In our workshop, we want to seize this exciting opportunity to bring together researchers from the DFT and quantum-chemistry communities (or researchers belonging to both), who are actively engaged now in developing and promoting these newly emerging ambitions. We note that the three organisers cover together the three-fold theme of DFT, quantum chemistry and statistical mechanics, and the research groups of all three are working in the directions we have described. The general aims of the workshop are to examine and compare the different strategies that are being developed for using quantum chemistry techniques to study condensed matter, to consider future possibilities that are now emerging, and hopefully to stimulate the formation of new collaborations.

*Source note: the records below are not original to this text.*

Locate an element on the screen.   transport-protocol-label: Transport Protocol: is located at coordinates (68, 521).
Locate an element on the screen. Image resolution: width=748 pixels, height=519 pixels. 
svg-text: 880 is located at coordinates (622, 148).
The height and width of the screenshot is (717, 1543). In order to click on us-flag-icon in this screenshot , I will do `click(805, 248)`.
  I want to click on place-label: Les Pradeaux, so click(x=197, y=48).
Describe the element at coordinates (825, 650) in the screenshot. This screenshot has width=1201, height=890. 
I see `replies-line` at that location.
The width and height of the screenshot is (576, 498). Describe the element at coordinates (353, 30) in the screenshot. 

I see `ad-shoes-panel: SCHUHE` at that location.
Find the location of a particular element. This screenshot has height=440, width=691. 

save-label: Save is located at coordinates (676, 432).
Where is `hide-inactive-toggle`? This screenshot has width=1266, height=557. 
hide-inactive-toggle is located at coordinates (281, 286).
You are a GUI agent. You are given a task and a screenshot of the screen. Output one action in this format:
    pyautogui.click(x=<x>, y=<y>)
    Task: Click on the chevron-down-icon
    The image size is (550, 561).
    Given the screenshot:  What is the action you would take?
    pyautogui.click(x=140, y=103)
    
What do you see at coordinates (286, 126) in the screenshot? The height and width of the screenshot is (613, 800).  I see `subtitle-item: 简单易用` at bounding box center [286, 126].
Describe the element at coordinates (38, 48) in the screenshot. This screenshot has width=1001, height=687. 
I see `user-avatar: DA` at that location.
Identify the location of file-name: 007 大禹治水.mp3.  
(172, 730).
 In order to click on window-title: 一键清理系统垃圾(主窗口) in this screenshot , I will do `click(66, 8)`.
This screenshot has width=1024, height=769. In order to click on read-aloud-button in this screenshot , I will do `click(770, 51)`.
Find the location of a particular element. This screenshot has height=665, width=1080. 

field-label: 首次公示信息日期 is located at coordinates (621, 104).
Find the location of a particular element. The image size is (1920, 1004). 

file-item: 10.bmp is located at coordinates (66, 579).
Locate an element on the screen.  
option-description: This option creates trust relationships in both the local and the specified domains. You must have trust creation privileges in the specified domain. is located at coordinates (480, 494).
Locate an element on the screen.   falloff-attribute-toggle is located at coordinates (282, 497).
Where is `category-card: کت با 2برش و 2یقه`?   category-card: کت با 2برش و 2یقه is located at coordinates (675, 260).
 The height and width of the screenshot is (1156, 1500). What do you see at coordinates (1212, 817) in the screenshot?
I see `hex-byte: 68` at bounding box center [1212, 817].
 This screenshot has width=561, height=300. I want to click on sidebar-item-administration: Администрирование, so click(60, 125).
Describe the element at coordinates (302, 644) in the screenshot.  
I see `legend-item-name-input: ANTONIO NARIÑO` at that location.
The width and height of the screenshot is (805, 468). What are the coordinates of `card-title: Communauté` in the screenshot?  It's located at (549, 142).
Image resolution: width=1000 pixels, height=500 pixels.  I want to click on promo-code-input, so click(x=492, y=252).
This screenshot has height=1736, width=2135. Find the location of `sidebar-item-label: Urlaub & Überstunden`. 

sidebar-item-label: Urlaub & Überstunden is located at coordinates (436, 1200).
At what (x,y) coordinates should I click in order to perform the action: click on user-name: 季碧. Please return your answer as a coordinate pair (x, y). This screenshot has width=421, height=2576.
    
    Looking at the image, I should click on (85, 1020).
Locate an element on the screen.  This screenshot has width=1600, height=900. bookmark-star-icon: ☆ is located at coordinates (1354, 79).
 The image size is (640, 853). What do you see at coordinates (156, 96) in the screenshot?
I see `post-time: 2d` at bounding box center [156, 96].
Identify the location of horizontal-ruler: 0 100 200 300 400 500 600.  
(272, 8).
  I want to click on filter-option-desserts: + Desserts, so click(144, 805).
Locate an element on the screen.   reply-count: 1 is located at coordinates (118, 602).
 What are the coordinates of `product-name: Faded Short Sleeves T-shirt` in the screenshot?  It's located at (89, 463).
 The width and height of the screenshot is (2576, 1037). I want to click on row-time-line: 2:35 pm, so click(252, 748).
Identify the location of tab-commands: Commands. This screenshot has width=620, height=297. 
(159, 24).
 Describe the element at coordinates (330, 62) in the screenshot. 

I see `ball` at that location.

We note that a workshop having something in common with what we propose was held in September 2007 at the Max-Planck-Institut fuer Physik komplexer Systeme in Dresden. This was entitled "Local correlation methods: From molecules to crystals", and was organised by Birkenheuer, Schuetz, Pisani and Paulus. However, the workshop proposed here will, we believe, be broader, since it will place a strong emphasis on drawing together researchers from different backgrounds. For this reason, there will be a major difference in the topics presented, and we expect there to be only a small overlap of the lists of participants of the two workshops.